-------- TASK DATA --------

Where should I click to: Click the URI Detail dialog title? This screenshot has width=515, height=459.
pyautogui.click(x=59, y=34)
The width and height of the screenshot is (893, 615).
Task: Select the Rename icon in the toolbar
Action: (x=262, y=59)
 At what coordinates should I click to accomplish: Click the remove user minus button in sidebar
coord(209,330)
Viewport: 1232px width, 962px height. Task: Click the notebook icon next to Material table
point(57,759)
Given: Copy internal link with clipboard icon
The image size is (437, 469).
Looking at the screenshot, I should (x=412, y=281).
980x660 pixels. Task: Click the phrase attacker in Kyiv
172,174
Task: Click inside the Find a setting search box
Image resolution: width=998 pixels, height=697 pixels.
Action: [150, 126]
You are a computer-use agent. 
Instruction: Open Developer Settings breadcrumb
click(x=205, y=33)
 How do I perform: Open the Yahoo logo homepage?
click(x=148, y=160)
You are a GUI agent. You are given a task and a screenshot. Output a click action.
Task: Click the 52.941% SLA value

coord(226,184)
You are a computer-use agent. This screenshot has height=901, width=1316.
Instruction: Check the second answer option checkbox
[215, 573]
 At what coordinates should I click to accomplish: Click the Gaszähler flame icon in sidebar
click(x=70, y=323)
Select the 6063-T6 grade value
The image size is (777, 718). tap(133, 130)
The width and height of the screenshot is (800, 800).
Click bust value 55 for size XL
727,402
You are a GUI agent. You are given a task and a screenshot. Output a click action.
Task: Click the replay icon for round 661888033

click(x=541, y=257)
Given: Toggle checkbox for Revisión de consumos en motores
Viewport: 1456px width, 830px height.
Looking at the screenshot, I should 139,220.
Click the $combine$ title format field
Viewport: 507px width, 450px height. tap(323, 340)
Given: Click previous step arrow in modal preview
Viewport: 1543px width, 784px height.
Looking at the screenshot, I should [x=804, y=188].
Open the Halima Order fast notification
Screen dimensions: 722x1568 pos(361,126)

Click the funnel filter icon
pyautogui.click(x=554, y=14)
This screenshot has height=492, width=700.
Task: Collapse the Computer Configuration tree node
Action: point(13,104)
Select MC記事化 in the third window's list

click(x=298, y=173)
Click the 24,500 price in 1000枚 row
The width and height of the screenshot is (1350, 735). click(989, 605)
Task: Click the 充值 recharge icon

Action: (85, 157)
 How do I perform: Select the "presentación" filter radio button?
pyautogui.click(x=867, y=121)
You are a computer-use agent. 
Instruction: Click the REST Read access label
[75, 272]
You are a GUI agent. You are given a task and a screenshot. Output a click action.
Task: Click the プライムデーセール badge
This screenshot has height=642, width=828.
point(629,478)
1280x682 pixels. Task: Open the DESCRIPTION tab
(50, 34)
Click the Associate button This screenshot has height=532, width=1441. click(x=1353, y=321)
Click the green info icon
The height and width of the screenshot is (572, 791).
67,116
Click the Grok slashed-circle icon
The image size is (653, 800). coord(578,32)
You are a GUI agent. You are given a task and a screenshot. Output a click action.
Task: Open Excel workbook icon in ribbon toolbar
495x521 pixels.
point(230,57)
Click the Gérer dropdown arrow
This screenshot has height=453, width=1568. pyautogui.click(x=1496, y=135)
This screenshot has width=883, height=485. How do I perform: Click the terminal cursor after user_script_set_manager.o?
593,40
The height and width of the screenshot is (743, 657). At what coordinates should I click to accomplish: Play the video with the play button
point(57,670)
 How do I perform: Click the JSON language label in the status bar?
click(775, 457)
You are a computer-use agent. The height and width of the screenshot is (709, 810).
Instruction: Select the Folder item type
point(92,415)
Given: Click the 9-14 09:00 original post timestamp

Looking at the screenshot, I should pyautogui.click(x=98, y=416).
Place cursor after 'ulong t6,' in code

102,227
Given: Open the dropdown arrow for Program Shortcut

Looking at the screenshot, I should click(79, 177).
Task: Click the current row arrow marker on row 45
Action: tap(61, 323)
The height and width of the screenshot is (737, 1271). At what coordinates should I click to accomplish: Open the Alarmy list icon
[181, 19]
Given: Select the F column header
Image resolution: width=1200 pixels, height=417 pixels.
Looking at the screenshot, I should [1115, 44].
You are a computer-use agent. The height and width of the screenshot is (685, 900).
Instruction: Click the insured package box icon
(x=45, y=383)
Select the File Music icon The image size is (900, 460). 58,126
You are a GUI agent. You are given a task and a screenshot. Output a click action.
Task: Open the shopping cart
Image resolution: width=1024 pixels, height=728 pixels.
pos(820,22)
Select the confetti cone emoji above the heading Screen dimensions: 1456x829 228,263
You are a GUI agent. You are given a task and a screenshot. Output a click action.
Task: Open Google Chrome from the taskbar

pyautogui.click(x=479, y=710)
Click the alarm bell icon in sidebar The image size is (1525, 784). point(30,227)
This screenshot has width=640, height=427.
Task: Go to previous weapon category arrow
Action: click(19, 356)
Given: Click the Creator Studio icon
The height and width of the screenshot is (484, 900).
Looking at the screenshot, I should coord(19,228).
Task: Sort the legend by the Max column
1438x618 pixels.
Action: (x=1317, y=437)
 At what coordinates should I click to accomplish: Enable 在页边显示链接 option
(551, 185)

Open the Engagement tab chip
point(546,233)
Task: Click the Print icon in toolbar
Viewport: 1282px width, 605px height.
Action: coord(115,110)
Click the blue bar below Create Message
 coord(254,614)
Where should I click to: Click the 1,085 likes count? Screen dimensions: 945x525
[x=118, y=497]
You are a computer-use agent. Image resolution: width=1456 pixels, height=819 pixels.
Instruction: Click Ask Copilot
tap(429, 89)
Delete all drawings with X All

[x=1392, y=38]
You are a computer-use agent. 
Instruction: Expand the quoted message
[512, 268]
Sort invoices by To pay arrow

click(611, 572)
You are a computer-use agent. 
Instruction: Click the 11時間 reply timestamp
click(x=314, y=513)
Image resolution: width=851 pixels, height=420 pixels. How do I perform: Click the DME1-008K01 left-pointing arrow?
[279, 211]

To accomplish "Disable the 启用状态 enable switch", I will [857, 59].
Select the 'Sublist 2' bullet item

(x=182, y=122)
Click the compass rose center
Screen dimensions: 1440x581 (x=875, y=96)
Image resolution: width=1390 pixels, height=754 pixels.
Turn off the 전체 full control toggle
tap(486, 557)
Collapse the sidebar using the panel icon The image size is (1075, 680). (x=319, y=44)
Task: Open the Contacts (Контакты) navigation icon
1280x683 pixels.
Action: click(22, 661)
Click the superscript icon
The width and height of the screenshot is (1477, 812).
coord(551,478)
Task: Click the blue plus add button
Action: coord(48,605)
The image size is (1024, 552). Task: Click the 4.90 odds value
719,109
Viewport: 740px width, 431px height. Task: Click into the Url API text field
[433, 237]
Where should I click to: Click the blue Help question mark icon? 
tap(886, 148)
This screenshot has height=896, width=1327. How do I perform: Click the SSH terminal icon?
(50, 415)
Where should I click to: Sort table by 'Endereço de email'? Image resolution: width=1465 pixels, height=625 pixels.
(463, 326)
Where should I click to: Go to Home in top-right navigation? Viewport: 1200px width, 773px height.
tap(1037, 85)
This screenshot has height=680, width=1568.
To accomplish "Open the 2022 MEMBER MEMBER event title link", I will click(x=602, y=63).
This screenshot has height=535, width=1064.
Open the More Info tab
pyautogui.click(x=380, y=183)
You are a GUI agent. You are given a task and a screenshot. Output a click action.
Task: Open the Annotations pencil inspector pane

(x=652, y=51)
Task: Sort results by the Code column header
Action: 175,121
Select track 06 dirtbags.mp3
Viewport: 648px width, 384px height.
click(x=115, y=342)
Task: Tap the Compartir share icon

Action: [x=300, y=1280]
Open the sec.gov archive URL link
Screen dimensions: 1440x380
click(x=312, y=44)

--------

• _TASK GOAL_:
Count how many lines in the data above hold "link", and give that number by itself.

• _PROBLEM SOLUTION_:
3